Egypt Independent

What did Sadat do to Egyptian intellectuals?



Sadat inherited a heavy legacy from Nasser in 1970, including the 1967 defeat that led to the occupation of Sinai and an economic recession that frustrated the people, intellectuals and non-intellectuals. And it was not clear how the country would get out of this political and economic crisis.
 
Although Sadat did not have the leadership qualities that Nasser did, he was shrewd and cunning like no other president before or after him. His position regarding Egyptian intellectuals was different from Nasser's and Hosni Mubarak’s. None of them was an intellectual as such, but Nasser respected intellectuals more than the other two presidents. Although he was impatient to ideologies, he did not underestimate ideologists, for he knew how ideologies could form policies and the awareness of the people.
 
Nasser listened and contemplated a lot, but never paid much attention to small details, while Sadat prefered to sit with friends rather than talk with intellectuals. And Mubarak did not like to talk with intellectuals either because he had a hard time understanding what they said.
 
Among the heavy legacy that Sadat inherited were leftist intellectuals who believed the state should play a larger role in the economy, nationalists who were against Israel and the American domination and others who were in favor of Arab nationalism. So what did Sadat do to those when he decided to take a different path from Nasser’s in all these issues?
 
Although he often said that he was taking the same line as Nasser, Sadat did exactly the opposite, especially after the Egyptian army succeeded in crossing the Suez Canal in October 1973.
 
There was this joke at that time that Sadat was drawing the same line as Nasser but erased it with as he followed. For he did indeed deviate from the main four issues in Nasser’s line regarding the economic policy, the policies towards the Arabs, the relation with Israel and the relation with the United States.
 
Contrary to Nasser, Sadat adopted an open door policy and pulled the state out of the economy, placed Egypt’s interests before Arab nationalism, made peace with Israel before the Palestinians could have their lost rights back, and was totally dependent on the United States.
 
It was only natural for this sharp deviation to be resented by the majority of Egyptian intellectuals who believed in socialism and Arab nationalism and who were against peace with Israel and dependency on the United States.
 
Sadat dealt with those intellectuals aggressively and shrewdly. He described them with inappropriate expressions that neither Nasser nor Mubarak ever used.
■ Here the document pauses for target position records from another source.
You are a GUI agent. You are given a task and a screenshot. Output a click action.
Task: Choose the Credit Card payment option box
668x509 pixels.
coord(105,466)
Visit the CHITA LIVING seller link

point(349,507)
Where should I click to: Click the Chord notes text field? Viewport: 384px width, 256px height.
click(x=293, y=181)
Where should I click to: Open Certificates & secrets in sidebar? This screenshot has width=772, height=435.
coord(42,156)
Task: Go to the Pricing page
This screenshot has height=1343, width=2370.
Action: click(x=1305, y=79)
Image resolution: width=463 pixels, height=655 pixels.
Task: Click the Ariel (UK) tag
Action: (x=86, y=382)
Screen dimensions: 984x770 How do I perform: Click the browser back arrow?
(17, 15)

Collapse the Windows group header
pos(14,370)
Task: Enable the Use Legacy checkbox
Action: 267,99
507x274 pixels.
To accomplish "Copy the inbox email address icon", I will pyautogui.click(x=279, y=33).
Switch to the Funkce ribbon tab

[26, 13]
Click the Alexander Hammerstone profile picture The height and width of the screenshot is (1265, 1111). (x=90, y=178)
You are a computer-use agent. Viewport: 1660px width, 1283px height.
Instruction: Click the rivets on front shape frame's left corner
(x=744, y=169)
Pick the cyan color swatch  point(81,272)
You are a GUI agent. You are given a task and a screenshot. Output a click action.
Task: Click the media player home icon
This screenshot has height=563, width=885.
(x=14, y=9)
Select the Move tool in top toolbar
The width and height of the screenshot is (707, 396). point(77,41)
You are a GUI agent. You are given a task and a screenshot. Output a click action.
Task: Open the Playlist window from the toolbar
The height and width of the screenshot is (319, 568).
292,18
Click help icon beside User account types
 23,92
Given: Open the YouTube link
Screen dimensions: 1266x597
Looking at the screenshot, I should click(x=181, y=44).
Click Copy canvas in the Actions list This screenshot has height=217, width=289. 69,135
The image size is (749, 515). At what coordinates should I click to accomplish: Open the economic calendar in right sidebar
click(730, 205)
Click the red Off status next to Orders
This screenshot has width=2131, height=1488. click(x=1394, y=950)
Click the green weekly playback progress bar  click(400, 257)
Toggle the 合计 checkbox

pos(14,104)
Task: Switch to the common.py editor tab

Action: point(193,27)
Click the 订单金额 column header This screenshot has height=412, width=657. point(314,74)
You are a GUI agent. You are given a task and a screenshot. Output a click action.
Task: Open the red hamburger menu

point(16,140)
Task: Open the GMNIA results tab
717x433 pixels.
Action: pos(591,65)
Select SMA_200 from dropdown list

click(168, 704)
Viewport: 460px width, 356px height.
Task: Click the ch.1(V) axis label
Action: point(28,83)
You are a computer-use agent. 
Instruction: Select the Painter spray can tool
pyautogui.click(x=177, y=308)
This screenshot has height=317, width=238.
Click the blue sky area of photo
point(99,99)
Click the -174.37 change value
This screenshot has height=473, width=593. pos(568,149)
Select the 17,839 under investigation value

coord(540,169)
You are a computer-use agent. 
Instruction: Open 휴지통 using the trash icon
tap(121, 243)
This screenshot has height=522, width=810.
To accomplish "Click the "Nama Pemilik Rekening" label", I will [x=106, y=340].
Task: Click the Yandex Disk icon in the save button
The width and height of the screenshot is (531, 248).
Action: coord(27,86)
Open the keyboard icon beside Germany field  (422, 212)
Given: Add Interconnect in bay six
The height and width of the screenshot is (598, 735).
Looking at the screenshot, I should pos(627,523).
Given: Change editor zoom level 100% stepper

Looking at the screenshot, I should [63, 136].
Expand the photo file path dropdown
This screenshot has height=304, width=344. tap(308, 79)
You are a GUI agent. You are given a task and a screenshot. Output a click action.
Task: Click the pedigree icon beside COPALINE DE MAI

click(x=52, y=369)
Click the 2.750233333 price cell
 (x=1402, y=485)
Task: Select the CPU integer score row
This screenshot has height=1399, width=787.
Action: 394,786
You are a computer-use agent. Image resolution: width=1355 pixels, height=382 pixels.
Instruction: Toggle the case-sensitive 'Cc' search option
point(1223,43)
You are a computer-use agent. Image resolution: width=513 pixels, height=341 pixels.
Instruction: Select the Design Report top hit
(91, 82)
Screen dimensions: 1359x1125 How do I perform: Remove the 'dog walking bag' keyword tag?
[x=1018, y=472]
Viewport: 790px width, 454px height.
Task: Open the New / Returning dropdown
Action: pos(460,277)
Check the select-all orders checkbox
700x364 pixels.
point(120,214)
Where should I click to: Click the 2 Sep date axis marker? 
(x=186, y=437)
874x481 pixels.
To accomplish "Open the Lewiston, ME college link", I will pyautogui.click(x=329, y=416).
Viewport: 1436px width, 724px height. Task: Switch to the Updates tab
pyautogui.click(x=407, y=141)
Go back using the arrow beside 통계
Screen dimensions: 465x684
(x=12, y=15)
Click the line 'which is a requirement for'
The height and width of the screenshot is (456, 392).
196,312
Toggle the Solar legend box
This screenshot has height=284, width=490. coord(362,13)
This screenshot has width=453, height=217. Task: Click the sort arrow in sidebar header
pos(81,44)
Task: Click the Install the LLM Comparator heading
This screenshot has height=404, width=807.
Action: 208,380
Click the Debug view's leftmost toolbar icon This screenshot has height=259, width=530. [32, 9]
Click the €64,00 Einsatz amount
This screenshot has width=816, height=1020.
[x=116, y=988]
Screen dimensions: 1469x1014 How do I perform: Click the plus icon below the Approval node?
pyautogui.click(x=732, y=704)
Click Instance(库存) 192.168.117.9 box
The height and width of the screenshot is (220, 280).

He called a certain prominent intellectual insane, said about another that he threw him in jail like a dog, described others as obnoxious and told them that democracy has fangs and that he would squash them all.
 
The crossing of the Suez Canal in 1973 did not appease the Egyptian intellectuals for long, for it soon became clear that the military gain was followed by serious political concessions, starting with the disengagement agreements to the reception of President Nixon as a hero, the successive attacks on the Arab States that he called dwarfs, the uncontrolled open door policy that did not protect Egyptian industries, and the signing of the peace treaty with Israel in 1979.
 
The Egyptian intellectuals seemed like they were struck by lightning and did not know what to do or where to go. Some of them went to Iraq, where they were welcomed by Saddam Hussein, some went to Kuwait, where they taught at universities, some went to Paris, where they were welcomed by the French socialists, and some went to London, where they worked for Gulf newspapers.
 
Yet travel was not an alternative for others who were too old or who insisted on continuing their struggle at home, whatever the consequences. Among them was Naguib Mahfouz, who had to use symbolism in his stories to the extent that they were almost turned into riddles, Yusuf Idris, who left literature and just wrote political articles because he felt he could not write stories and novels if his very house was burning, and Gamal Hamdan, who locked himself at home.
 
But others like Fathi Radwan and Helmy Murad wrote fiery articles that criticized the government policies in those four issues, while yet others like Adel Hussein and Hassan Hanafi chose to adopt the Islamic discourse and alter it into a leftist interpretation to criticise the government.
 
Sadat was only supported by intellectuals who shared his personal inclinations, such as Rashad Rushdie, who was said to have helped him write his autobiography “In Search of Identity,” Lotfy al-Kholy, an old leftist who saw in Sadat’s policies a wisdom that others did not see and praised him for what he called his “Political School,” and Sheikh Metwally al-Shaarawy, the Islamic preacher who interpreted religion in a way that was not inconsistent with the wishes of the ruler, even if it fomented sectarian strife.
 
Sadat's regime could have continued with the support of this type of intellectuals without fearing any danger from the rest. But during a visit to the United States in 1981, he began to feel that the American administration would stop supporting him and might even work on toppling him. 
 
And so he carried out unprecedented mass arrests of left-wing, right-wing, Muslim, Coptic, men and women intellectuals when he came back from that visit. Yet those famous September 1981 arrests did not last more than a few weeks because he was assassinated on 6 October 1981 and they were all released.
 
The new president received them in the presidential palace after their release, but the plight of the Egyptian intellectuals returned again a few months after he assumed office.